Then the iPod arrived and negated the mixtape format altogether, and music was no longer something to be touched at all. 

In many parts of West Africa and the Middle East the cassette’s popularity has endured. DJ Brian Shimkovitz encountered a thriving musical economy of DIY tapes during a trip to Ghana in the early Noughties.

He launched a blog, Awesome Tapes from Africa, along with a record label soon after to share his discoveries, from scratchy highlife to synth-led squelchy homemade afro-disco. Amsterdam-based DJ Moataz Rageb, AKA Disco Arabesquo, has been building a cassette collection of Egyptian funk and disco for many years and is set to release a selection of his favourites on a new compilation called Sharayat El Disco on the We Want Sounds label in June.
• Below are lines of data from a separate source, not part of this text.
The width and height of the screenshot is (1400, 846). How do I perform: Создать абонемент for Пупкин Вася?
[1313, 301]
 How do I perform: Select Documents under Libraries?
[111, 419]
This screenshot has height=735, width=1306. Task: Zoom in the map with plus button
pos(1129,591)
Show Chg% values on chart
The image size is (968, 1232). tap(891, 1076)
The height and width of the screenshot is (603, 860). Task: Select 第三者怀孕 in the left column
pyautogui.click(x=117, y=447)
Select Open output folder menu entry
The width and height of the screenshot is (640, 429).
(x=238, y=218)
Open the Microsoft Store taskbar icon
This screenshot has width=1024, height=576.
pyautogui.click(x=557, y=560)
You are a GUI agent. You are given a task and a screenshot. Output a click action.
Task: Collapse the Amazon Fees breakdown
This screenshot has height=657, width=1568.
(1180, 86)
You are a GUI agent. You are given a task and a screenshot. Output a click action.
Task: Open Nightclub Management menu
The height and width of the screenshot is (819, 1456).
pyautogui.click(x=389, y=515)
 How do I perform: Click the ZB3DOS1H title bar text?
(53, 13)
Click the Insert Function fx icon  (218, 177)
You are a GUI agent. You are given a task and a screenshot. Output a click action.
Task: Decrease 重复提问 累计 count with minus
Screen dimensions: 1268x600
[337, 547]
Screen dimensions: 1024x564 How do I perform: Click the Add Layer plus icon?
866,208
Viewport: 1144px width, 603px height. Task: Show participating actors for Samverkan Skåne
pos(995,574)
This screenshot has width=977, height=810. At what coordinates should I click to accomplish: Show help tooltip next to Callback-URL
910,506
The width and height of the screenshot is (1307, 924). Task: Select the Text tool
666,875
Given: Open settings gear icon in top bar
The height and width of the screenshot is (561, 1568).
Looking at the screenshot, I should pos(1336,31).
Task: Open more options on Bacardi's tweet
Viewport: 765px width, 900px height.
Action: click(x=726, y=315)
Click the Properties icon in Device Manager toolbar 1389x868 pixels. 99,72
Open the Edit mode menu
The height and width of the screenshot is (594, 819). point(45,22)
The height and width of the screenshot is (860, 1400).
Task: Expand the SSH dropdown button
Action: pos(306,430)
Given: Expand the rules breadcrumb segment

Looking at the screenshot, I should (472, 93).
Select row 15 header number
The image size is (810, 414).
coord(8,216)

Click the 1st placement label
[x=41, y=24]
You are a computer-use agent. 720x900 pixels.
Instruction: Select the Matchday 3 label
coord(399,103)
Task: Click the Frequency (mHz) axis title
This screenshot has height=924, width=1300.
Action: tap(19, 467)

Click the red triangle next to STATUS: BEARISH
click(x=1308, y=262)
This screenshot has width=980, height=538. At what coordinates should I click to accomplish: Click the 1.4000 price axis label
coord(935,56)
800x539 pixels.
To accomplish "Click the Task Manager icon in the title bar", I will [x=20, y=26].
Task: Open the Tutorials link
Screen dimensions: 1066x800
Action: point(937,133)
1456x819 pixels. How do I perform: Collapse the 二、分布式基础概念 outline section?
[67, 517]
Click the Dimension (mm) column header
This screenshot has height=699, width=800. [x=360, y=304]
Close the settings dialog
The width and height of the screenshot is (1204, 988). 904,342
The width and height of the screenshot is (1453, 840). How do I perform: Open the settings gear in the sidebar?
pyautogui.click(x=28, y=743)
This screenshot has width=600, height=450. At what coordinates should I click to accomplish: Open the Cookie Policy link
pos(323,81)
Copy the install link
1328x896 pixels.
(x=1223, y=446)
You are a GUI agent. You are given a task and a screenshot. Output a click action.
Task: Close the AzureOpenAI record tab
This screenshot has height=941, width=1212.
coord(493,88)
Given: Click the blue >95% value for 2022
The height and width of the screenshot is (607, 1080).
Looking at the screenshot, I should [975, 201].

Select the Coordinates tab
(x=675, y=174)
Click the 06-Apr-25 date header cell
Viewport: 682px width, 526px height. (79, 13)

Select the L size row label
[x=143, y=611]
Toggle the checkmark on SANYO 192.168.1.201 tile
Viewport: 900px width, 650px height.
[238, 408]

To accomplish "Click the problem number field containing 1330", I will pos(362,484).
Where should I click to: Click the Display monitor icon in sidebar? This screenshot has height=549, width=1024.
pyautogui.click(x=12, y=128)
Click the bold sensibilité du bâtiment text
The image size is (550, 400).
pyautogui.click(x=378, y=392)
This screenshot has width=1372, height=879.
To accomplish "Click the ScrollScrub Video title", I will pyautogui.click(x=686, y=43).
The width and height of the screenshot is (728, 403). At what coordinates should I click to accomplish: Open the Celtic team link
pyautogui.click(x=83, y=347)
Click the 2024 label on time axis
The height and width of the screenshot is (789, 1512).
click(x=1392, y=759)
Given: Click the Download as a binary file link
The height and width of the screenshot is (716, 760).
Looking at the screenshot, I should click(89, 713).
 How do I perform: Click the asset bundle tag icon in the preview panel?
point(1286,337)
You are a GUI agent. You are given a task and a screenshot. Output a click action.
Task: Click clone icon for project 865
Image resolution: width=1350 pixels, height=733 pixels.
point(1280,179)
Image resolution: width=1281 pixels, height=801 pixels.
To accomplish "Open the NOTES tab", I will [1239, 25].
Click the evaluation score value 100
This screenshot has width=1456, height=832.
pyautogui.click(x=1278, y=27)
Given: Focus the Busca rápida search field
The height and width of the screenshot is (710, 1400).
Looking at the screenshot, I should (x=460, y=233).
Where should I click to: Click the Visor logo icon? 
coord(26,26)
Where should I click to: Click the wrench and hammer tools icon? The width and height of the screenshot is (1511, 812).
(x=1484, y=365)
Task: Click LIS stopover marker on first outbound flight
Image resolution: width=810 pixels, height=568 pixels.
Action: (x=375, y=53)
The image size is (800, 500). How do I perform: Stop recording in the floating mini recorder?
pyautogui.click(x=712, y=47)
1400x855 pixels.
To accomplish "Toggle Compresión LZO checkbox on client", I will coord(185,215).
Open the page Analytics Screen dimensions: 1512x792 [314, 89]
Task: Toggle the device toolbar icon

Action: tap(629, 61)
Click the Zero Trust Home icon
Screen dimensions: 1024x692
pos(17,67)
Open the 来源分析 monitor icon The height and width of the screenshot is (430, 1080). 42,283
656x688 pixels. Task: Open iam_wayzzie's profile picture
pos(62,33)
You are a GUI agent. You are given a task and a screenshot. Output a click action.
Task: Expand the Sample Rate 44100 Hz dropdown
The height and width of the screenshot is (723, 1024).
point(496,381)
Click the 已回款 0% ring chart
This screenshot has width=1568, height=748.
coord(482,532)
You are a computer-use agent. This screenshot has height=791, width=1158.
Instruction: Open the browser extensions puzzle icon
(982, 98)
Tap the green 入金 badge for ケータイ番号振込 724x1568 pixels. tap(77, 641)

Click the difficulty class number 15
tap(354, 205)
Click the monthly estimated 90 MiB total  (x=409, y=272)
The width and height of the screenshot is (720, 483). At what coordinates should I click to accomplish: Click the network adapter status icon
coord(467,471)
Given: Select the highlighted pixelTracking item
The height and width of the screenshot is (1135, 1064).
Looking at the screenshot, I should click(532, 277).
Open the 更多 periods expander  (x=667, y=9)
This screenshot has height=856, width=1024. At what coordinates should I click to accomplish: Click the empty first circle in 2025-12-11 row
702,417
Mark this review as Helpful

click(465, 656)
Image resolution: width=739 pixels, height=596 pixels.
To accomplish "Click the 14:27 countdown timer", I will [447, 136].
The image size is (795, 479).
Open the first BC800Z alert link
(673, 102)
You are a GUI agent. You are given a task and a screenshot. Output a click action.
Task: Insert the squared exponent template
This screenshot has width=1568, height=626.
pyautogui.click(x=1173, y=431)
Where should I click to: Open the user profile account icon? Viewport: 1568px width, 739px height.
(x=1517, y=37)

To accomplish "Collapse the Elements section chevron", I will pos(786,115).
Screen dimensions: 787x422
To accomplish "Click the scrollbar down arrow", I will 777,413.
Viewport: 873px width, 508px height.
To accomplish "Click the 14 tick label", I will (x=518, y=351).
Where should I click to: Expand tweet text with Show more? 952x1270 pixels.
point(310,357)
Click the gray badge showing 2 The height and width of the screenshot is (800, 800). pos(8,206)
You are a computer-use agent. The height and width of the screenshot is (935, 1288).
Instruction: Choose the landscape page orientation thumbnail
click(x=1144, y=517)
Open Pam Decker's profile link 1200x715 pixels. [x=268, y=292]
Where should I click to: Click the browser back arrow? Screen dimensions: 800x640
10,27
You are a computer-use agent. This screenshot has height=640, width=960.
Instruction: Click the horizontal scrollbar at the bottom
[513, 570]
Rageb credits the cassette format as a catalyst for youth culture across Egypt; tapes are cheap, accessible and easy to share and gave young people a new musical independence.

Cassettes may yet reclaim their cultural cachet in the UK too.

Ninja Tune’s Strictly Kev (aka DJ Food) believes the comeback has already begun, and that it’s no bad thing. “The cassette is cheap and easy to produce,” he says. “Bands are going to be looking to other formats for a fast turnaround now that vinyl waiting times and costs are through the roof.”

He also rebuffs the notion that records are inherently superior. “When tapes first came out there were all sorts of claims made for their quality and clarity, then it was the CD, now it’s vinyl’s turn again.” 

Giorgio Carbone, co-founder of Mars Tapes in Manchester, which claims to be the UK’s last cassette shop, agrees. “The revival is surely underway,” he tells me. “More and more artists are now releasing on tape, and even big record labels have reintroduced the format on their catalogues.”

The shop’s clientele ranges from newcomers looking for a selection of tapes, and a Walkman or boombox as a starter kit, to serious collectors who visit every week and browse the new stock. As with vinyl, the tangibility of cassettes seems to trump the lack of convenience. “Streaming is a great tool, but nothing beats the feeling of holding and owning music,” Carbone adds. “And they fit inside your pocket!”